Art. 157 - Subtrair coisa móvel alheia, para si ou para outrem, mediante grave ameaça ou violência a pessoa, ou depois de havê-la, por qualquer meio, reduzido à impossibilidade de resistência. 

- Crimes conexos: quando um crime se relaciona, liga-se para facilitação ou ocultação de um outro crime. Os delitos se interligam por um sentido teleológico ou consequencial.

Conexão teleológico: o crime é praticado para assegurar a execução de outro delito.

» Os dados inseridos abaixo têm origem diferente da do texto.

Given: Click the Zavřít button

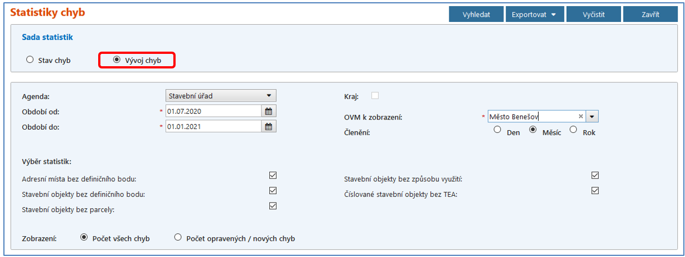Looking at the screenshot, I should click(650, 15).
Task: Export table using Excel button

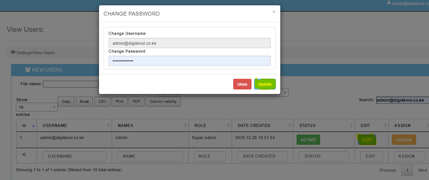Action: (84, 102)
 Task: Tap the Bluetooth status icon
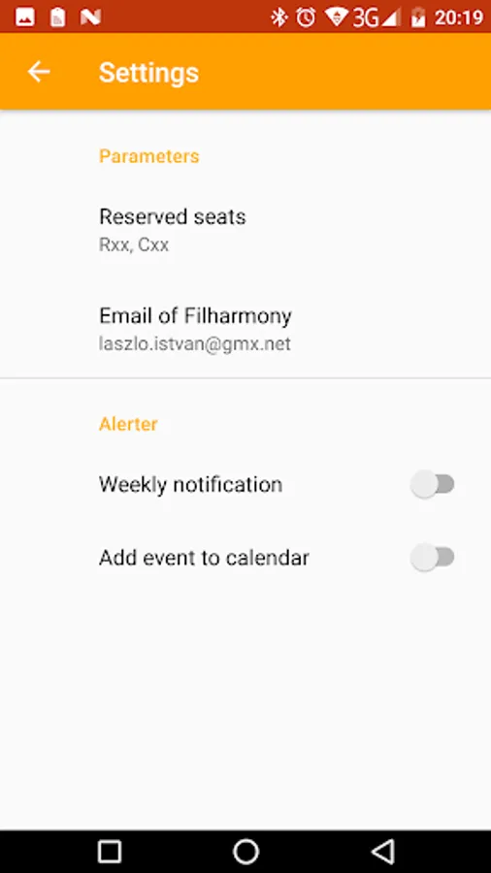coord(278,17)
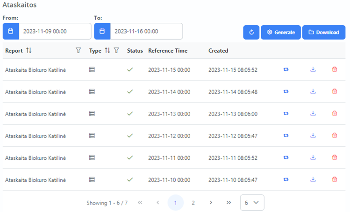Delete the 2023-11-10 report
Screen dimensions: 350x212
[x=334, y=179]
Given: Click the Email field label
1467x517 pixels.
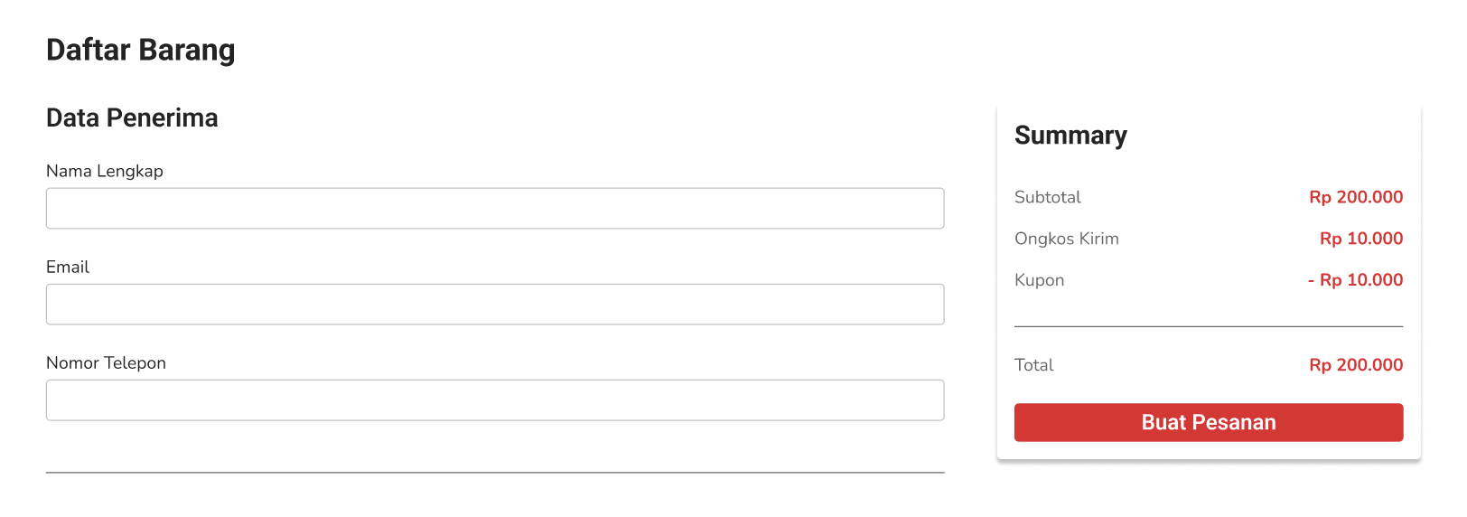Looking at the screenshot, I should pos(68,267).
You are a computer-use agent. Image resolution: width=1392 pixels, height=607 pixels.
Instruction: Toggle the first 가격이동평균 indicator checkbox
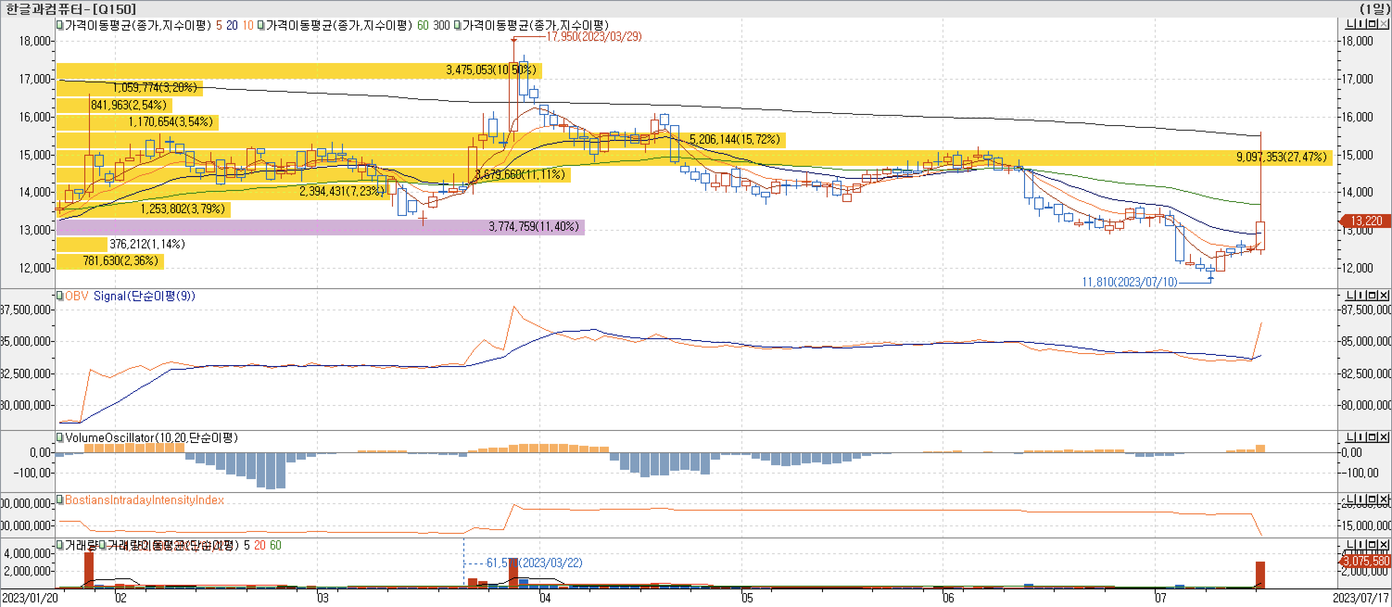click(x=60, y=25)
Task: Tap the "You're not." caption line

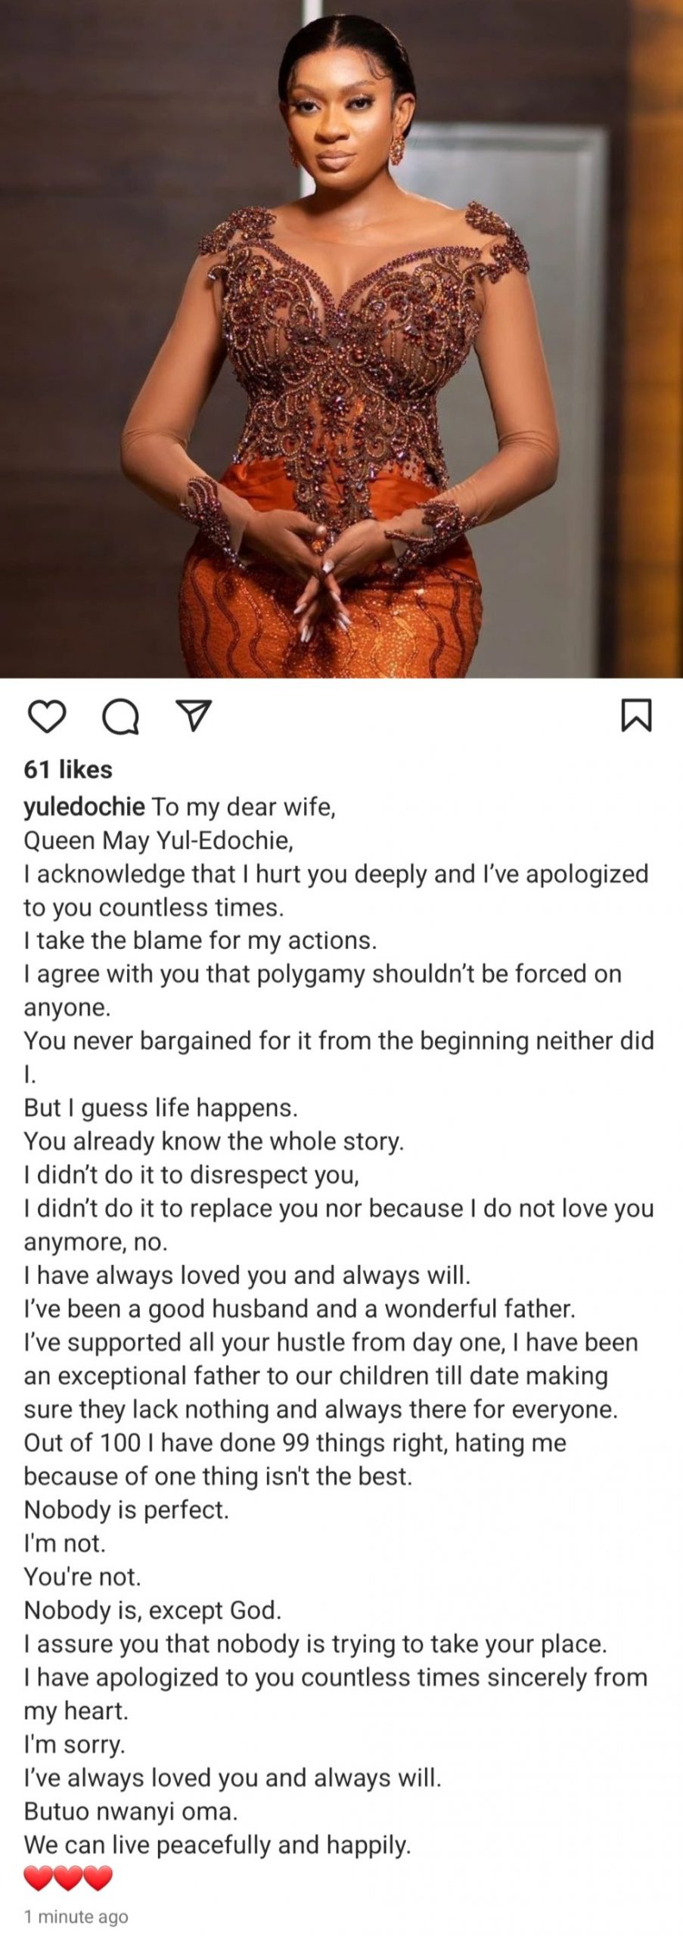Action: coord(82,1577)
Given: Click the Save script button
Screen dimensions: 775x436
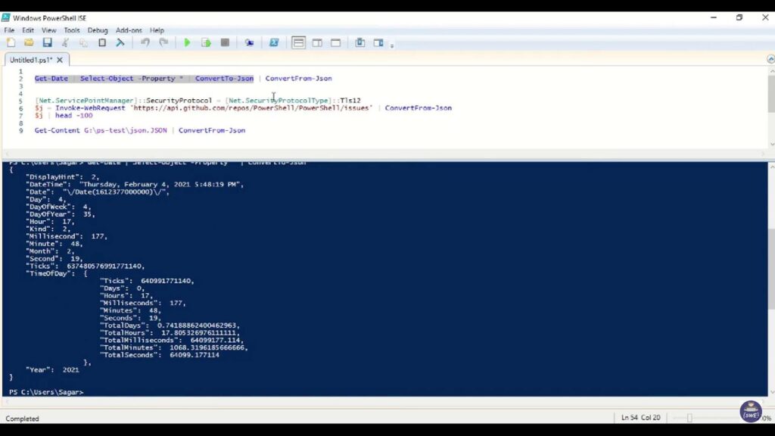Looking at the screenshot, I should click(x=45, y=43).
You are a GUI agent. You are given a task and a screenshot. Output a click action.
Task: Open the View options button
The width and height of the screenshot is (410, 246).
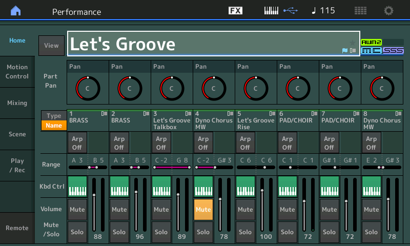(52, 46)
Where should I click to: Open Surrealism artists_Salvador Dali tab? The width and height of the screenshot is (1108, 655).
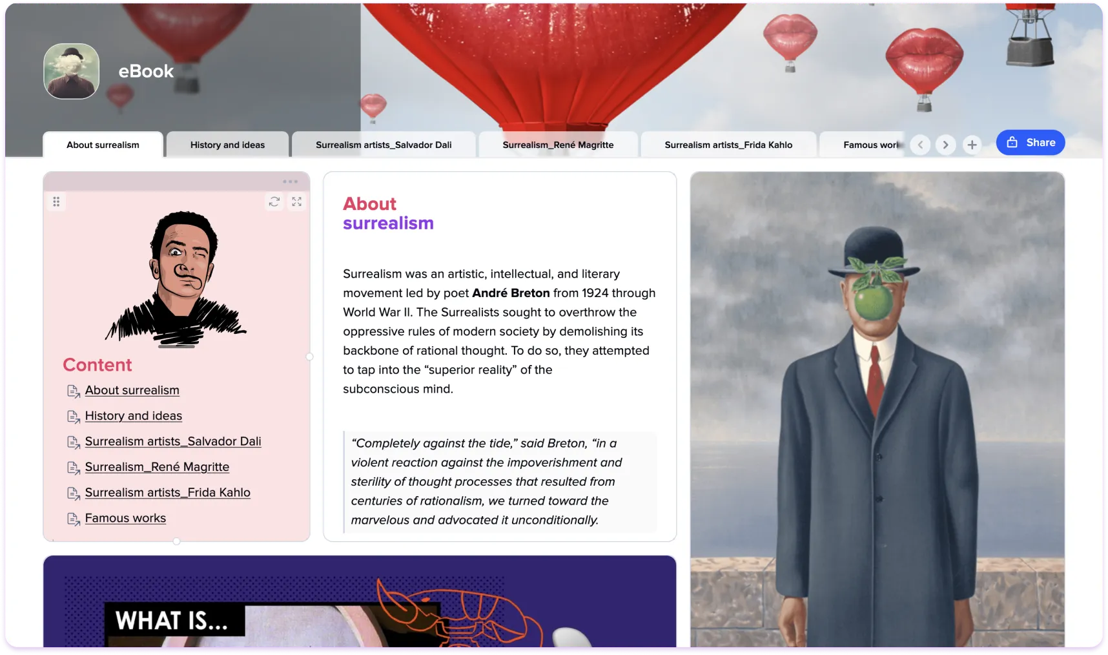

Conexão consequencial: crime praticado após a consumação de delito anterior, ou seja, para assegurar a impunidade, ocultação ou vantagem de outro delito

Art. 61 São circunstâncias que sempre agravam a pena, quando não constituem ou qualificam o crime:

b) para facilitar ou assegurar a execução, a ocultação, a impunidade ou vantagem de outro crime;

- Crimes qualificados e privilegiados: a qualificação é uma espécie de infração conectada, mediante os parágrafos, de alguma forma ao caput de determinado tipo penal. Quando o delito é qualificado, as penas mínima e máxima abstratamente previstas são modificadas, aumentando a cominação penal. A alteração, em quantidade superior, do mínimo e máximo previsto que revela o delito na sua forma qualificada. É a diferença fundamental do delito majorado. Na majoração, existe alguma circunstância que agrava o delito e, consequentemente, restará previsto uma causa de aumento de pena através de algum fracionamento. No crime privilegiado, há uma circunstância prevista no parágrafo do tipo penal que causa uma diminuição de pena, que ficará inferior à prevista para o caput

Exemplos: 

Homicídio simples
Art. 121. Matar alguém:
Pena - reclusão, de seis a vinte anos.

Caso de diminuição de pena (homicídio privilegiado
§ 1º Se o agente comete o crime impelido por motivo de relevante valor social ou moral, ou sob o domínio de violenta emoção, logo em seguida a injusta provocação da vítima, o juiz pode reduzir a pena de um sexto a um terço.

Homicídio qualificado
§ 2° Se o homicídio é cometido:
I - mediante paga ou promessa de recompensa, ou por outro motivo torpe;
II - por motivo fútil;
III - com emprego de veneno, fogo, explosivo, asfixia, tortura ou outro meio insidioso ou cruel, ou de que possa resultar perigo comum;
IV - à traição, de emboscada, ou mediante dissimulação ou outro recurso que dificulte ou torne impossível a defesa do ofendido;
V - para assegurar a execução, a ocultação, a impunidade ou vantagem de outro crime:

Pena - reclusão, de doze a trinta anos.

- Crime habitual: diversos atos reiterados do agente constroem o delito.  

Curandeirismo
Art. 284 - Exercer o curandeirismo:
I - prescrevendo, ministrando ou aplicando, habitualmente, qualquer substância;

- Crime profissional: diz-se que é o crime habitual cometido com fins lucrativos. 

Rufianismo
Art. 230 - Tirar proveito da prostituição alheia, participando diretamente de seus lucros ou fazendo-se sustentar, no todo ou em parte, por quem a exerça

Referências: 
GRECO, Rogério. Curso de Direito Penal: parte especial. vol. II. 5. ed. Rio de Janeiro: Impetus, 2008.